L’assassinio di Matteotti, che denunciò i brogli elettorali e le tangenti sulla concessioni petrolifere da parte del partito fascista, portò a un dissidio politico tra Salandra e il De Capitani d’Arzago che si manifestò con una spaccatura all’interno del partito in cui una parte diede fiducia al governo e l’altra si mise all’opposizione.
I sostenitori del governo, fra cui anche il De Capitani d’Arzago, vennero espulsi dal partito liberale ed entrarono in quello fascista. Nel ’26 ricevette la tessera fascista ad honorem retrodatata al 23 marzo 1919 in segno di riconoscimento della costante azione svolta per la rivalorizzazione nazionale.

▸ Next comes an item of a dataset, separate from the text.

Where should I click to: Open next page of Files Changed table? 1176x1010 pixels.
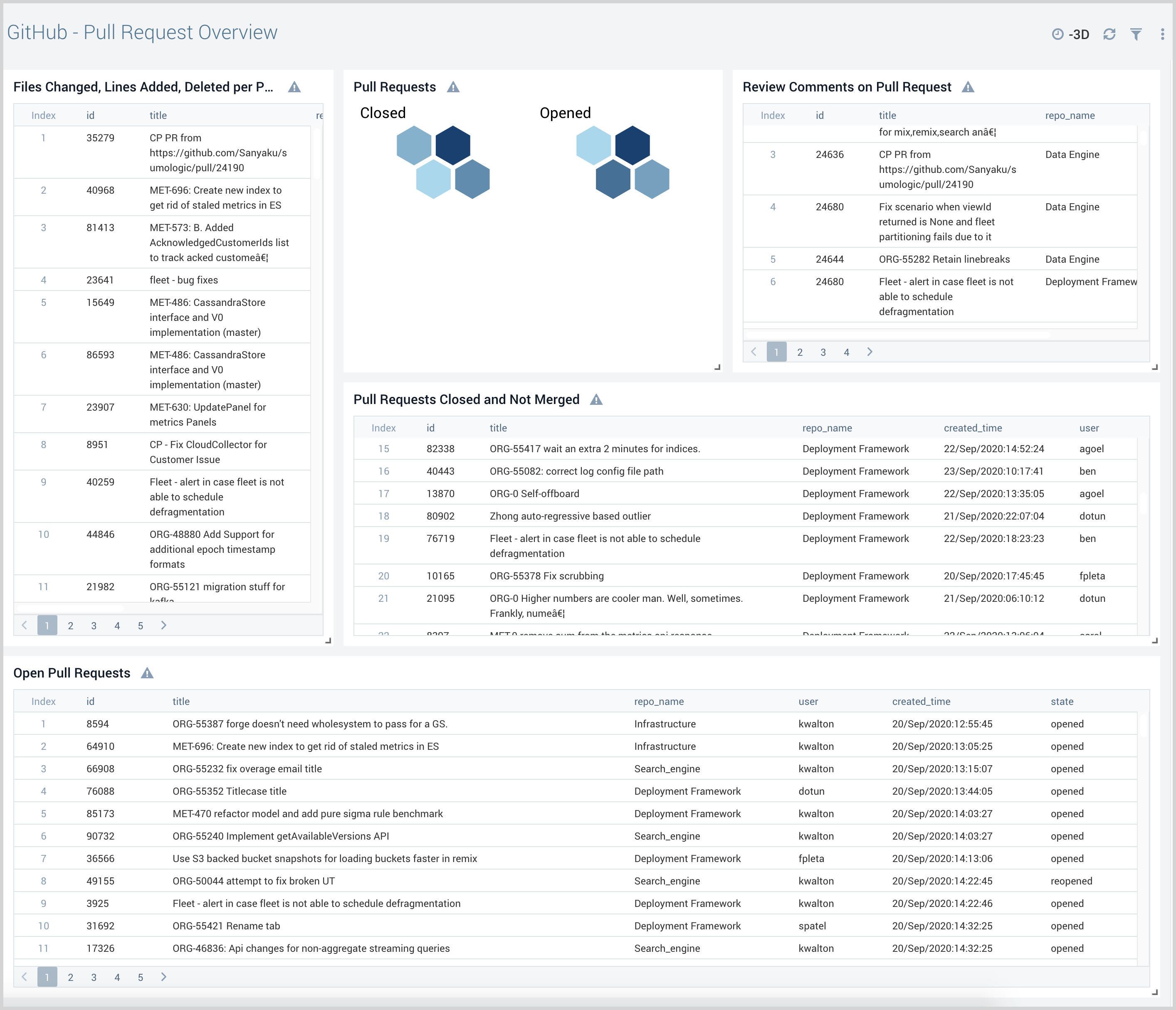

Nel settembre del ’28 il De Capitani d’Arzago venne nominato Podestà di Milano. Già presidente della Cassa di Risparmio delle Province Lombarde e diventato qualche mese dopo Senatore fu mal accettato per le molteplici e incompatibili cariche ricoperte.
Mussolini, assecondando la sua volontà, lo confermò alla presidenza della banca sollevandolo dall’incarico di Podestà. Divenne ministro di Stato, vicepresidente del Senato, commissario della Confederazione Nazionale Fascista delle Casse di Risparmio e dell’Istituto Internazionale del Risparmio. Diventò una delle figure più in vista del mondo finanziario italiano. Fu reggente della Veneranda Fabbrica del Duomo che salvò dalla bancarotta.
Nel 1943, con la caduta del fascismo, si avvicinò agli ambienti cattolici nel tentativo di esentarsi dalle responsabilità che gli sarebbero state attribuite per il ruolo ricoperto durante il regime.
L’Alta Corte di Giustizia per le Sanzioni contro il Fascismo non lo fece arrestare perché troppo anziano. La vicenda si concluse con un nulla di fatto: Giuseppe De Capitani d’Arzago morì il 17 novembre 1945 a Paderno Dugnano.